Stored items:
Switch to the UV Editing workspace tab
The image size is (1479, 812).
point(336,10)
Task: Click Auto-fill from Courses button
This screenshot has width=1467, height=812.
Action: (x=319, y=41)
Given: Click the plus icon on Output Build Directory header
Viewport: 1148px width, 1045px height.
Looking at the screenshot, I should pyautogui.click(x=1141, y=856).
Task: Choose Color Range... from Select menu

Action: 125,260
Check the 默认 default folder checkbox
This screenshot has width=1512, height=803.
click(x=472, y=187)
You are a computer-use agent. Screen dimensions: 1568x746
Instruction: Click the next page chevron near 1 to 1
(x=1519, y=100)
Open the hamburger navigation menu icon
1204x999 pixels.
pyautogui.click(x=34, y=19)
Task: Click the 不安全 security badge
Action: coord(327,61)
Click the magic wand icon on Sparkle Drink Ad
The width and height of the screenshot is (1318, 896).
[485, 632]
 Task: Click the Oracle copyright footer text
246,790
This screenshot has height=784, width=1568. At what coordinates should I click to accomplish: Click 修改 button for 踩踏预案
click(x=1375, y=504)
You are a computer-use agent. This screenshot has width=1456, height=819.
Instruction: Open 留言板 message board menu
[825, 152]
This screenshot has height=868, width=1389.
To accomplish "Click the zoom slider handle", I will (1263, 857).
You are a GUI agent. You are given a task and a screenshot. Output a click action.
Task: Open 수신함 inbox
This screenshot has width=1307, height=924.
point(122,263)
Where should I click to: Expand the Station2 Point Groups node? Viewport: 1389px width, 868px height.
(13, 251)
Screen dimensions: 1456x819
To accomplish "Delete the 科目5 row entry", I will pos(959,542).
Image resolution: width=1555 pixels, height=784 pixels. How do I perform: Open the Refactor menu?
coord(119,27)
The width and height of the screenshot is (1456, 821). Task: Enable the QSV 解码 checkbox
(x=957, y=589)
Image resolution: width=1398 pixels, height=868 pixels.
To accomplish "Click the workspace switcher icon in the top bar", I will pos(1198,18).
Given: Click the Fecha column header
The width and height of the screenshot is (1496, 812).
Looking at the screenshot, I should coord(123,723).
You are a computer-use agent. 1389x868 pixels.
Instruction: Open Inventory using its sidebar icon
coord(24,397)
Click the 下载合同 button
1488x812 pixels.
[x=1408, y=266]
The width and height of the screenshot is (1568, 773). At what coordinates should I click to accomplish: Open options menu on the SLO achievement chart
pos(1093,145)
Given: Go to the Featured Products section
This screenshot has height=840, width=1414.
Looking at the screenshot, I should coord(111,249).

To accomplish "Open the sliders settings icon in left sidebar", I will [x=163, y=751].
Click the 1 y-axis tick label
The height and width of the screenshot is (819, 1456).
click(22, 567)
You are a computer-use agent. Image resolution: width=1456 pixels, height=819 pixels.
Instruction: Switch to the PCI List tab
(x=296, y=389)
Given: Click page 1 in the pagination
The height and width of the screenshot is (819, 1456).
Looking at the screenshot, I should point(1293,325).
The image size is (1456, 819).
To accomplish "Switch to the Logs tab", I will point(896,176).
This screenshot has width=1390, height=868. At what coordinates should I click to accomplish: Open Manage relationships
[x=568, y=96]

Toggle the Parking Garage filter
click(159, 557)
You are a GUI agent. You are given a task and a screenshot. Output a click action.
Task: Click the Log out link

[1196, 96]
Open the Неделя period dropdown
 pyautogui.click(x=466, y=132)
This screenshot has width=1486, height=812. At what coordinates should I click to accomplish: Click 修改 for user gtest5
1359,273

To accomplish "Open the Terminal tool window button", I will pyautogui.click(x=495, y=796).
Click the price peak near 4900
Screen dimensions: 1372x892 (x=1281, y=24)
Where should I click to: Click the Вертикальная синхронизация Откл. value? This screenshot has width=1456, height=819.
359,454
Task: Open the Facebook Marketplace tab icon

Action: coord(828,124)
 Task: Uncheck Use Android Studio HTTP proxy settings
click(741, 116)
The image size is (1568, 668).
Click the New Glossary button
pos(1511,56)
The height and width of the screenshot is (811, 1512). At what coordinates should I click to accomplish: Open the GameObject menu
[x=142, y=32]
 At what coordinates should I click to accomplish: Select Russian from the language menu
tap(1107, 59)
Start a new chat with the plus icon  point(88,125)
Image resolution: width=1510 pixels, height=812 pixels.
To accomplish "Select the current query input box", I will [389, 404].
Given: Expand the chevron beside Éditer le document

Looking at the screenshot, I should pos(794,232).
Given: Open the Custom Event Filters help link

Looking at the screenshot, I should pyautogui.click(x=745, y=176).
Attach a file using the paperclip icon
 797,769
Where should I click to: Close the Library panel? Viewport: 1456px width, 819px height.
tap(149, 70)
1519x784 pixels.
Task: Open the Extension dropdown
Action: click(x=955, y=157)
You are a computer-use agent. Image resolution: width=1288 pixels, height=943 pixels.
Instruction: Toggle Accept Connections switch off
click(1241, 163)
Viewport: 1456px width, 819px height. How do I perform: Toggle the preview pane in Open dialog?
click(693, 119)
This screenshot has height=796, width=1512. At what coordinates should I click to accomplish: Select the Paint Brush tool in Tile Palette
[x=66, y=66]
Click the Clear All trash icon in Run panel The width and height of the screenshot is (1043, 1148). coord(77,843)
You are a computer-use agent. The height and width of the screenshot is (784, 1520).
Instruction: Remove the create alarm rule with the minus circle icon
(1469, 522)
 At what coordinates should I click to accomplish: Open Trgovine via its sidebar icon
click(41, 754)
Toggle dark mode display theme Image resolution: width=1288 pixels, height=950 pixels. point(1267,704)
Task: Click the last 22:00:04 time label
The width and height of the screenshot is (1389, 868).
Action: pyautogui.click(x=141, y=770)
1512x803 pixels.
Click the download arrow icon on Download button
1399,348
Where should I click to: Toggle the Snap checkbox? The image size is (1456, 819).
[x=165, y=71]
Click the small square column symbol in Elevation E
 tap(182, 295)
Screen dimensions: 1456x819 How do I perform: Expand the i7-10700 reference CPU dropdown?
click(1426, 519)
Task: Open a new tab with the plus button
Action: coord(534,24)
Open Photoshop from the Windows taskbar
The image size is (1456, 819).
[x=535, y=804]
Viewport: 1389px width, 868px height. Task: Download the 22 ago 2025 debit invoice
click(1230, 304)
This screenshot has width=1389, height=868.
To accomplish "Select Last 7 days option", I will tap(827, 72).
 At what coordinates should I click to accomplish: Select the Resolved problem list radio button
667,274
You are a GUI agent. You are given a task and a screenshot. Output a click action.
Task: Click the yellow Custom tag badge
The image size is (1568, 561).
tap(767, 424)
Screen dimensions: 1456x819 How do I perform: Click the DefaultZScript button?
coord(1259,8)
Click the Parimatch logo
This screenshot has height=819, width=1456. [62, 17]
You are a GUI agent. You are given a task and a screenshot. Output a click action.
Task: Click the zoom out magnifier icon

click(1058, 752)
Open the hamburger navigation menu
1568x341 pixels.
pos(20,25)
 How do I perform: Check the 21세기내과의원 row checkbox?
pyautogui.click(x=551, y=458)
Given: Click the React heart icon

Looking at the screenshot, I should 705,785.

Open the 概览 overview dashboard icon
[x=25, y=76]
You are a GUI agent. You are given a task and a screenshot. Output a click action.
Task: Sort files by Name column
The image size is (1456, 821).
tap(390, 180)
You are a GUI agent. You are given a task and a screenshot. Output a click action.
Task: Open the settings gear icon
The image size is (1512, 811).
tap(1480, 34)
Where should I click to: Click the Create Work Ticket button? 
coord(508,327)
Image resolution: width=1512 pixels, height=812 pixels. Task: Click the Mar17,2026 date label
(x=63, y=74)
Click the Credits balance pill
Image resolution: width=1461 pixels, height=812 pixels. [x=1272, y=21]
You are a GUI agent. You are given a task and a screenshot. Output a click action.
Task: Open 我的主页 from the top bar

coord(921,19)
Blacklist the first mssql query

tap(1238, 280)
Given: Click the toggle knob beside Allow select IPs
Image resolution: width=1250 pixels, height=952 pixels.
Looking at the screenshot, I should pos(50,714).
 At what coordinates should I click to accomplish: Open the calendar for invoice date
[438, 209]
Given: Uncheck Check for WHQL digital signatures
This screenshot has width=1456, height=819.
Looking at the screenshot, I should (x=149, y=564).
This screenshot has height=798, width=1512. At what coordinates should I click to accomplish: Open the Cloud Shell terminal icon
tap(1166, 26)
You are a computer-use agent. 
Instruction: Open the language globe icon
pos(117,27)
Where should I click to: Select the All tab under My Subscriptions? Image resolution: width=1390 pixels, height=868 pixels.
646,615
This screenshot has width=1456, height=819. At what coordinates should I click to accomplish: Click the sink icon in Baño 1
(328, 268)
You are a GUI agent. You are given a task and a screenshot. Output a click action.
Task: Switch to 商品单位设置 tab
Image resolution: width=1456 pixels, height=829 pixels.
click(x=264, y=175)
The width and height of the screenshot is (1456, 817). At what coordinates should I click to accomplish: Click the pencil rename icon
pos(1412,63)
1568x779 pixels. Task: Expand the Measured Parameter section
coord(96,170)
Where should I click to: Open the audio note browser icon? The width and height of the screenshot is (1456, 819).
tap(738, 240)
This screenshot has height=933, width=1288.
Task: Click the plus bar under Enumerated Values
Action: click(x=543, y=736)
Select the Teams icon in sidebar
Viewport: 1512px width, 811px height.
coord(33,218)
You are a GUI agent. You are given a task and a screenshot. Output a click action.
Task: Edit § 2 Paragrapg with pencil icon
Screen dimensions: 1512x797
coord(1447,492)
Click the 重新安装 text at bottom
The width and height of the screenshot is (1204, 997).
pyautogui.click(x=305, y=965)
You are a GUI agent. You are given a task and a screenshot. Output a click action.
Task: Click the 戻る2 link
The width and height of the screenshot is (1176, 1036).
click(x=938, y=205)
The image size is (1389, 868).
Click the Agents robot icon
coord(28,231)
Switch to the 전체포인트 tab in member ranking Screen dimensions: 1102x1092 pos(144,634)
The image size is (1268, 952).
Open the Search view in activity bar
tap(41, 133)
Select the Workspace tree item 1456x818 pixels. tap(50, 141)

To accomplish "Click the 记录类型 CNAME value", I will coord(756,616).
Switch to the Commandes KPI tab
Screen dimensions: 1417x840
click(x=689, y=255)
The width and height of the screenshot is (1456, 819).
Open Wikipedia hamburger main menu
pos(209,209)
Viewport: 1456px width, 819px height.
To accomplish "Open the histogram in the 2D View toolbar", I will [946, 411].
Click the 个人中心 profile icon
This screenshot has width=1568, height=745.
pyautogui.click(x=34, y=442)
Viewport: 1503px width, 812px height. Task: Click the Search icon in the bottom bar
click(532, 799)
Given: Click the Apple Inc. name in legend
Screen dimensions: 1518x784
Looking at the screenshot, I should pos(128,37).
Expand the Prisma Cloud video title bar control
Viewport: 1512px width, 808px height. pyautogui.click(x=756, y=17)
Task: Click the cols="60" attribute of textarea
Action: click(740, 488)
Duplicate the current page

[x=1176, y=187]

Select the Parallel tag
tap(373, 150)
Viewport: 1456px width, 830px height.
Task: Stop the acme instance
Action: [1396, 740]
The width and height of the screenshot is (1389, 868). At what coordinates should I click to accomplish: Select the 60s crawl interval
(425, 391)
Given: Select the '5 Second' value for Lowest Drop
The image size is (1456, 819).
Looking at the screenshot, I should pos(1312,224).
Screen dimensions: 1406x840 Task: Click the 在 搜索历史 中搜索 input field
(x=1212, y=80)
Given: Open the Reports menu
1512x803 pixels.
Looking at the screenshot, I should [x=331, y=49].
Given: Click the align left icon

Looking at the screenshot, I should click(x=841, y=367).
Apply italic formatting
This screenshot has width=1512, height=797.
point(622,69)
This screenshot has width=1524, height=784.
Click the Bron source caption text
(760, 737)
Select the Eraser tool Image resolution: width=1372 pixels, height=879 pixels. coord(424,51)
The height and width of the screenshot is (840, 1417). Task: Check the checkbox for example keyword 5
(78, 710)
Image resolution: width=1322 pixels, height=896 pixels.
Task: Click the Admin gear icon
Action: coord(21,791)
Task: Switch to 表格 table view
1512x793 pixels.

* Assigned task: Go through the entries and copy each line holding the string "header".

* Exercise output:
Given: Click the plus icon on Output Build Directory header
Given: Click the Fecha column header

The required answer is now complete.